┌─ DATA

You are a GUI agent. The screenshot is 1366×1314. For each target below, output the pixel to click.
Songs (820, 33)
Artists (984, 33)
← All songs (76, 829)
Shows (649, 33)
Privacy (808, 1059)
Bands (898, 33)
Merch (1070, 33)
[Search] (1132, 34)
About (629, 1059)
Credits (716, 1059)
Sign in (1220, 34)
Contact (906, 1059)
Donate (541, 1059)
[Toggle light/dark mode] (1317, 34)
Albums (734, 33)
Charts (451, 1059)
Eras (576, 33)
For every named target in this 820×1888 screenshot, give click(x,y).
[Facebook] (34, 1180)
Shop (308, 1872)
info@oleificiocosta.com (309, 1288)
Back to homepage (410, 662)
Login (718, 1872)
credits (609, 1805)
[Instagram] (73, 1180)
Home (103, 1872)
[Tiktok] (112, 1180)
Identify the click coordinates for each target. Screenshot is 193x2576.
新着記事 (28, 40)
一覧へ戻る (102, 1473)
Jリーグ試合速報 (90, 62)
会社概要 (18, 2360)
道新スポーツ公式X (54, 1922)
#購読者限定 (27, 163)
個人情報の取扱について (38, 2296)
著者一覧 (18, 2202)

└─

> _EXERCISE AIM_
Everything from the line containing "Sign in (1220, 34)" to the last line of the entries above should be quoted exactly, and only that.

> _EXERCISE OUTPUT_
Sign in (1220, 34)
Contact (906, 1059)
Donate (541, 1059)
[Toggle light/dark mode] (1317, 34)
Albums (734, 33)
Charts (451, 1059)
Eras (576, 33)
For every named target in this 820×1888 screenshot, give click(x,y).
[Facebook] (34, 1180)
Shop (308, 1872)
info@oleificiocosta.com (309, 1288)
Back to homepage (410, 662)
Login (718, 1872)
credits (609, 1805)
[Instagram] (73, 1180)
Home (103, 1872)
[Tiktok] (112, 1180)
Identify the click coordinates for each target. Screenshot is 193x2576.
新着記事 (28, 40)
一覧へ戻る (102, 1473)
Jリーグ試合速報 (90, 62)
会社概要 (18, 2360)
道新スポーツ公式X (54, 1922)
#購読者限定 (27, 163)
個人情報の取扱について (38, 2296)
著者一覧 (18, 2202)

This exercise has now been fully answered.